Als designierter Außenminister verkörpert der 67-jährige Ex-Gesundheitsminister die von Sarkozy gewünschte politische Öffnung nach links. Unklar ist noch, wie weit er selbst tatsächlich die Pariser Diplomatie leiten wird - und wie weit ihm Sarkozy und dessen Außenpolitikberater Jean-Daniel Levitte Raum dazu lassen.
"Seit langem" davon geträumt
Vom Außenamt träume Kouchner "seit langem", sagt Rony Brauman, der mit ihm 1971 die Hilfsorganisation Ärzte ohne Grenzen (Medecins sans frontieres, MSF) gegründet hatte. Der Lebenslauf des am 1. November 1939 in der südfranzösischen Stadt Avignon geborenen Arztes gibt Hinweise darauf, wie er sich den Posten vorstellt.
Kampf für "humanitäre Einmischung"
Schließlich kämpft er seit fast vier Jahrzehnten für ein Recht auf "humanitäre Einmischung" bei Menschenrechtsverletzungen in Krisengebieten.
Sarkozy wiederum nennt den Einsatz für Menschenrechte eines der Hauptziele seiner Außenpolitik. In der Einwanderungspolitik trennen Sarkozy und Kouchner als einstigen Kämpfer für "Boat-People" aus Vietnam indes Welten.

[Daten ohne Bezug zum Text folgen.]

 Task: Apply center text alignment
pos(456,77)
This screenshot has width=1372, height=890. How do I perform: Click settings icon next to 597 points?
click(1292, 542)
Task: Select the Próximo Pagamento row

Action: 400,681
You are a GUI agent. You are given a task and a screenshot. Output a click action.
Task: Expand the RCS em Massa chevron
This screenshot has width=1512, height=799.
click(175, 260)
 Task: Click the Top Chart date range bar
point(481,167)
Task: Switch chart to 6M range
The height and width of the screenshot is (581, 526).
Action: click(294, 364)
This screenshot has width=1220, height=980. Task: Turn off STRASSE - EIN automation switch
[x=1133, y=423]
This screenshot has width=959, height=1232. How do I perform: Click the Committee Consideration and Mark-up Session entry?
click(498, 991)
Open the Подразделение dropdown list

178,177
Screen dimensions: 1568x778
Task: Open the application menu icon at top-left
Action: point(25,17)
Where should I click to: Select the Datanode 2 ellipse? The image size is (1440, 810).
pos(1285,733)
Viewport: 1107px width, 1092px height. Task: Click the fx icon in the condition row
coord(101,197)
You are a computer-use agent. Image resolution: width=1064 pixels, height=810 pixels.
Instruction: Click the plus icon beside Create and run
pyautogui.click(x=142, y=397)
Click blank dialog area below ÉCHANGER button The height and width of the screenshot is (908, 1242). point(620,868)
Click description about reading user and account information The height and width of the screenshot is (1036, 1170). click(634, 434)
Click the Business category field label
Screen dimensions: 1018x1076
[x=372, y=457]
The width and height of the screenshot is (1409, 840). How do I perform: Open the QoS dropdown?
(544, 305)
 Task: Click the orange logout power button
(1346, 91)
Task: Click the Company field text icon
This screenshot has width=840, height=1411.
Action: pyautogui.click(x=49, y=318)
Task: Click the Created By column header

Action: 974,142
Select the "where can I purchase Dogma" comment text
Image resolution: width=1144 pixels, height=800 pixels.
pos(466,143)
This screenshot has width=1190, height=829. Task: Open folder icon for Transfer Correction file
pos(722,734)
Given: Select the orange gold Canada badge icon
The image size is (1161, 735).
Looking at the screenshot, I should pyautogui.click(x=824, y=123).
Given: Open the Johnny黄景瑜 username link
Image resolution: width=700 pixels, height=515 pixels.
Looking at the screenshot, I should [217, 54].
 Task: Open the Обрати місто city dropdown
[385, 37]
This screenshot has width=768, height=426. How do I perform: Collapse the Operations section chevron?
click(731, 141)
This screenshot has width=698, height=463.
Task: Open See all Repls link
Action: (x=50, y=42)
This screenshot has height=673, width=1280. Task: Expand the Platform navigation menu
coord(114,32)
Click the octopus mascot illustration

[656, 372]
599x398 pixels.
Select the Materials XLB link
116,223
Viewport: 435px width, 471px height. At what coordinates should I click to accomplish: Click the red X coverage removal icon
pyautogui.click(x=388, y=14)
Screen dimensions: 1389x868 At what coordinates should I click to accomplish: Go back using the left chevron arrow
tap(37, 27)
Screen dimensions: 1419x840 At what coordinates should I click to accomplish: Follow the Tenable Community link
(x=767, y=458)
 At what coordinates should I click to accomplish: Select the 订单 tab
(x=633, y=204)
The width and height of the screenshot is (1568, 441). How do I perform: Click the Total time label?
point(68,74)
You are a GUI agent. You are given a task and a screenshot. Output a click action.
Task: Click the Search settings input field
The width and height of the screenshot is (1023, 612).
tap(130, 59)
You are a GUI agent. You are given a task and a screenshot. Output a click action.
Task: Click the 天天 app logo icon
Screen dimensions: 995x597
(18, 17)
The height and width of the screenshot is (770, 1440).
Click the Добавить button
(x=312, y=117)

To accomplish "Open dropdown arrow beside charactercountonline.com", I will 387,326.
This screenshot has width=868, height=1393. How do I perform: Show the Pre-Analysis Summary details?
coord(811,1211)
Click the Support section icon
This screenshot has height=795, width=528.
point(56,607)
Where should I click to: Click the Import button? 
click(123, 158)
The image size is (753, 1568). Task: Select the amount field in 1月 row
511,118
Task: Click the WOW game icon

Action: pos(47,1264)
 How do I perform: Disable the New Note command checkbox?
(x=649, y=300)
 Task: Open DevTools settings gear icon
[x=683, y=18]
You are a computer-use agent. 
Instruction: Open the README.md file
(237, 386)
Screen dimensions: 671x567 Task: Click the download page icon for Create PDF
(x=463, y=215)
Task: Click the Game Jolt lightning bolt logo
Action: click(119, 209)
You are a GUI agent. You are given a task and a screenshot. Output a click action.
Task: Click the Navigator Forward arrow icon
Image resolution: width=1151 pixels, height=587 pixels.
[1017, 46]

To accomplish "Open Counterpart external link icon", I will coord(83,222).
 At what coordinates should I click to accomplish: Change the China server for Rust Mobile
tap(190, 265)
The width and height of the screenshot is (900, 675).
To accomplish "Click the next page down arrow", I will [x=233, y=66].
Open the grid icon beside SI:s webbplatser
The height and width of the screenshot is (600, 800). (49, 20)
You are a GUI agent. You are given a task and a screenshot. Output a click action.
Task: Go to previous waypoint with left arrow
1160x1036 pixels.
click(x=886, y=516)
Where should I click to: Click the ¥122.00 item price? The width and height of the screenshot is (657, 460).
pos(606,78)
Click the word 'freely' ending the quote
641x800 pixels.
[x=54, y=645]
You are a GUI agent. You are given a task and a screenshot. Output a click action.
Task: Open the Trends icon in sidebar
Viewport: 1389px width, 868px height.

Von der Studentenrevolte zu Hilfseinsätzen
Bis 1965 war Kouchner in Frankreichs kommunistischem Studentenverband engagiert. Im Mai 1968 spielte er eine Rolle bei der Studentenrevolte. Als junger Gastroenterologe absolvierte er noch im selben Jahr seine erste Hilfsmission im Biafra-Krieg. Seit den 70er Jahren war er bei Konflikten auf allen Kontinenten im Einsatz.
1980 schied der geachtete, aber wegen seiner Vorliebe für Medienauftritte und streitbare Positionen kritisierte Kouchner im Streit von MSF und gründete die Organisation Medecins du Monde (MDM), deren Chef er bis 1988 war.
Nobelpreis für Ärzte ohne Grenzen
Damals wurde Kouchner erstmals in die Regierung berufen. Unter sozialistischen Premierministern war er bis 2002 mehrfach für Gesundheit oder humanitäre Aktionen zuständig. Ab 1999 war er erster UNO-Verwalter im Kosovo nach dem Krieg. Im selben Jahr erhielt Ärzte ohne Grenzen den Friedensnobelpreis.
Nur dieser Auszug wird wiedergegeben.